*Your instructions*: An exact copy, beginning at the line containing "Task: Visit the TechRadar Pro button" and ending at the final line of the records that follow, is the answer; it has no pictures and no other text.
=== Data to process ===
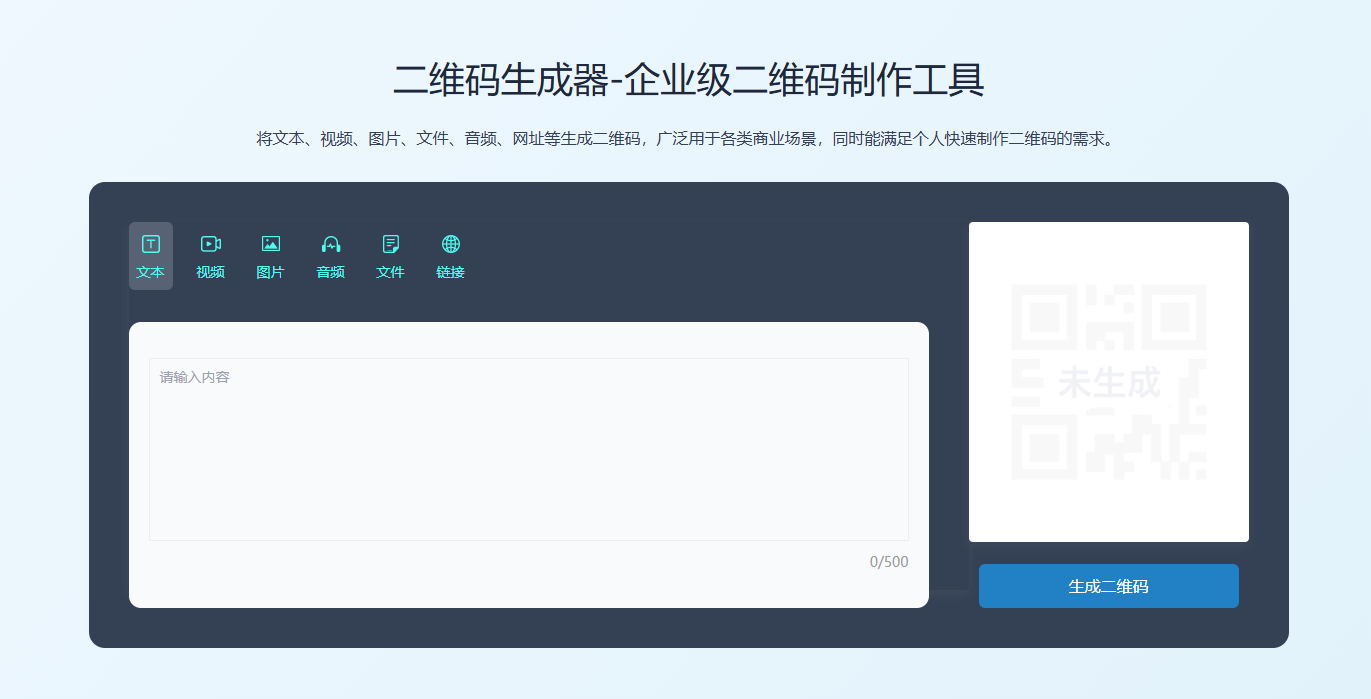Switch to the 链接 tab label
The height and width of the screenshot is (699, 1371).
tap(451, 272)
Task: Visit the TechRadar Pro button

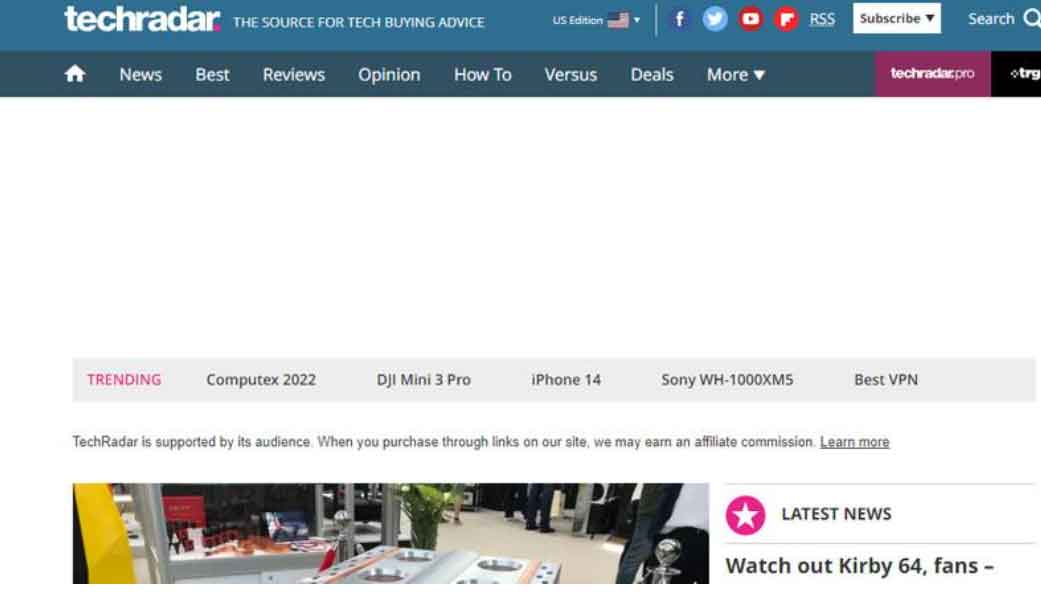Action: pos(932,74)
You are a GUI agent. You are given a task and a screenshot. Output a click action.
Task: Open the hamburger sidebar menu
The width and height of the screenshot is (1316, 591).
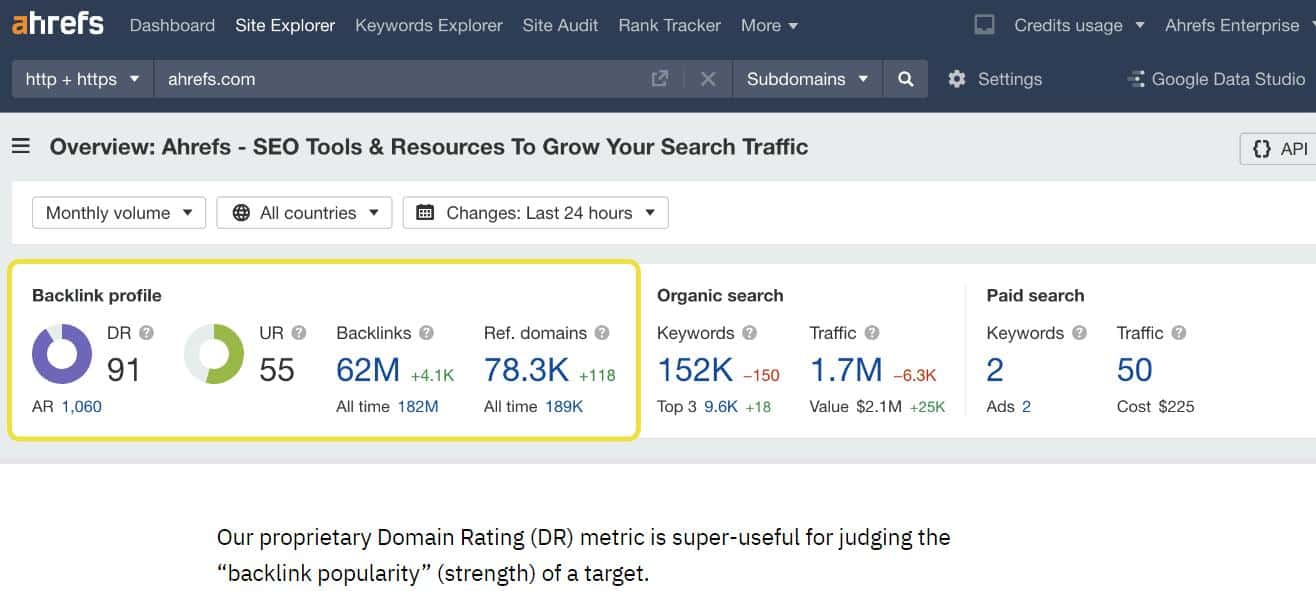click(x=21, y=147)
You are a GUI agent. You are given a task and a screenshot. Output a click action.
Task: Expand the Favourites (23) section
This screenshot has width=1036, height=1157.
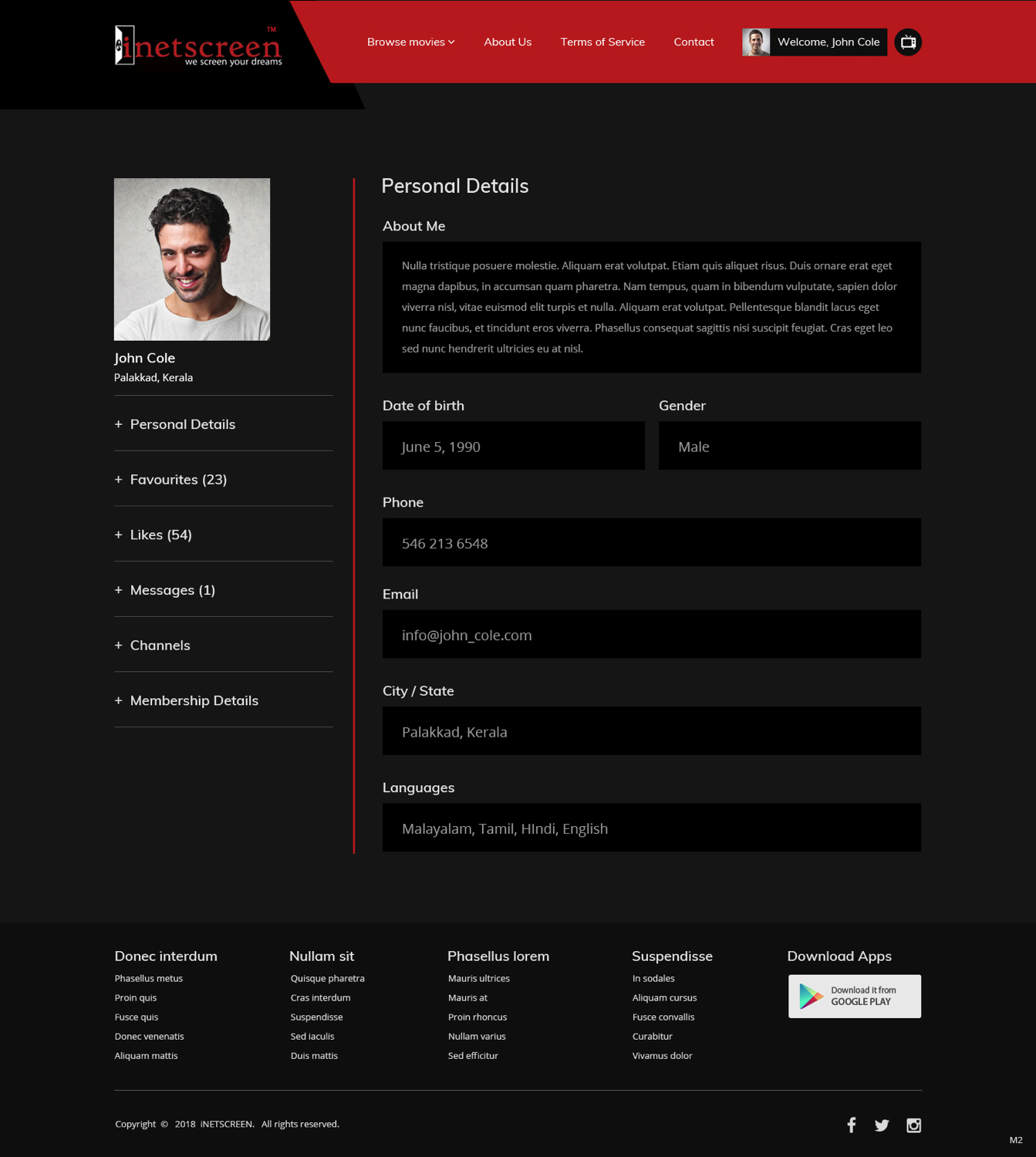tap(178, 479)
===
*Written reply*:
Task: Visit the TechRadar Pro button

Action: pos(932,74)
You are a GUI agent. You are given a task and a screenshot. Output a click action.
Task: Open the hamburger sidebar menu
The width and height of the screenshot is (1316, 591).
click(x=21, y=147)
You are a GUI agent. You are given a task and a screenshot. Output a click action.
Task: Expand the Favourites (23) section
This screenshot has width=1036, height=1157.
tap(178, 479)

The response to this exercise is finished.